-- DIRECTIONS FOR THIS TASK --
Please lift out, word for word, the stretch from "4. Mytopian retail" through "the original report." in the article on Mytopian retail below.

━━ PASSAGE TO READ

Mytopian Retail (Radical Retail part 4/5)

Individuals and communities are increasingly becoming centers of gravity for attention and communication, as well as co-producers of ideas, goods and experiences. Each person becomes the center in their own utopian retail-verses – or Mytopias.

Each Mytopia is self-curated to mirror one or some specific sub-identities of the person, which can be expressed as interests, a set of values, a profile in social media or an avatar in a Metaverse. In a person’s Mytopia, retail’s job is to help improving the specific sub-identity the person is expressing in that specific space. In other words, the marketplace is coming to the consumer and the consumer is becoming a marketplace.

In the work with Radical Retail Report, a report on retail 2030, produced together with Nexer Group (downloaded here), we identified five shifts that are defining the third retail revolution:

1. Regenerative retail – From Cowboy Economy to Spaceship Economy 

2. Phygital experiences – From Transaction Enabler to Experience Provider

3. RADICAL retail – From Manpowered to AI-powered

4. Mytopian retail – From Me in the Marketplace to Me as the Marketplace

5. The Great Data Chaos – From War on Market shares to War on Data shares

This is part 4 of 5 in an article series that outlines the five shifts of the third retail revolution, and presents key take aways for retailers to use in their strategic work towards 2030. References to data can be found in the original report. 

From Broadcast to Networked Co-creation
The Internet has taken us from the paradigm of the printing press and broad cast media where information flowed mainly in one direction, to a world where communication happens in network-like messy structures. 

Consider how social the internet is today: 96% of all internet users globally uses social media, and the typical social media user spends two and a half hours daily on their preferred social platforms. This creates a foundation for trade that is less dependent on central and static nodes such as stores. Users gather in more fluid structures – around peak experiences and in communities that represent their social identities, and retailers better tap in to, or initiate, those to effectively reach their audiences.

“It is about identifying the relevant digital universes where people like spending time and are doing so out of free will, and from there find ways to drive traffic to your commerce space.”

━━━━
━━ DATA EXTRACT

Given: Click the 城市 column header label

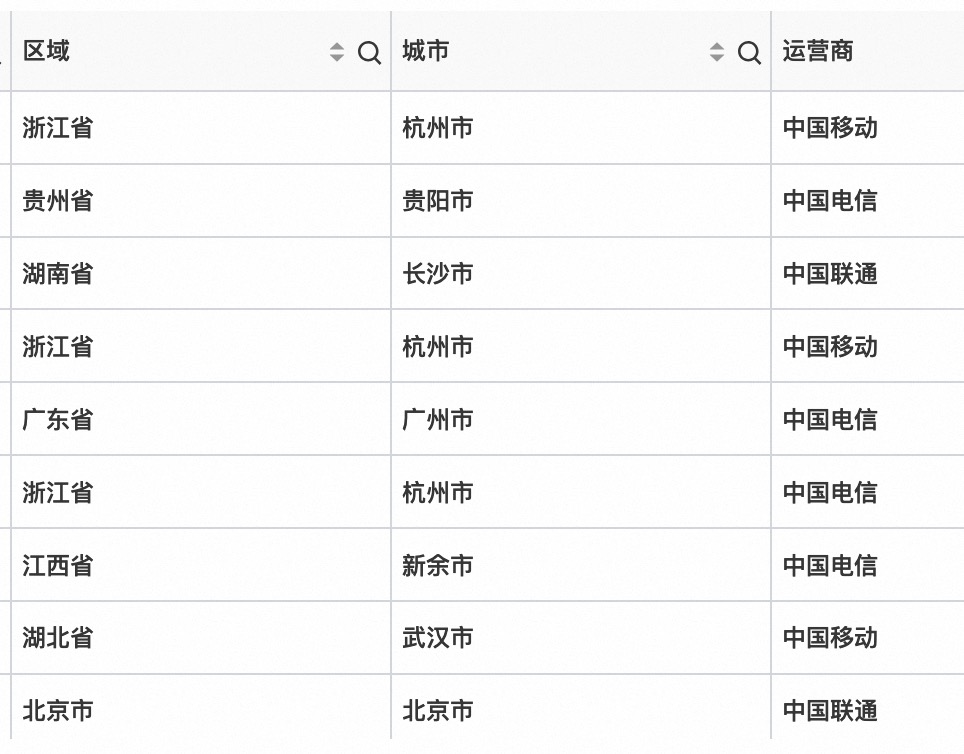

━━━━

-- FINISHED EXERCISE --
4. Mytopian retail – From Me in the Marketplace to Me as the Marketplace

5. The Great Data Chaos – From War on Market shares to War on Data shares

This is part 4 of 5 in an article series that outlines the five shifts of the third retail revolution, and presents key take aways for retailers to use in their strategic work towards 2030. References to data can be found in the original report.